> _Directions_
Return every line of the data below word for word, leaving out the pictures.

(Data for locating words and elements)

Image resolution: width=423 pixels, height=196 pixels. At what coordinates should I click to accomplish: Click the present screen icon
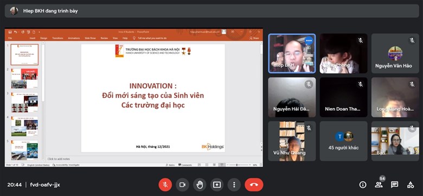point(216,185)
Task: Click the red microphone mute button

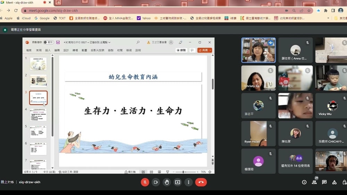Action: [145, 182]
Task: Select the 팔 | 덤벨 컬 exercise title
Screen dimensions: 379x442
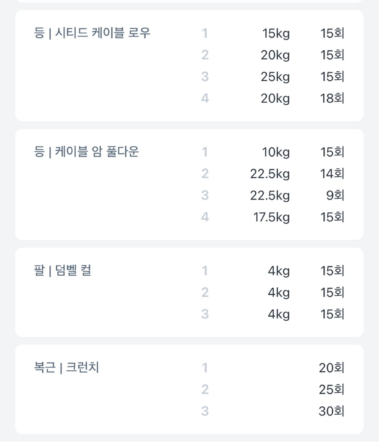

> _Exercise response_
Image resolution: width=423 pixels, height=196 pixels. At what coordinates should I click to accomplish: Click the present screen icon
point(216,185)
Task: Click the red microphone mute button

Action: [145, 182]
Task: Select the 팔 | 덤벨 컬 exercise title
Screen dimensions: 379x442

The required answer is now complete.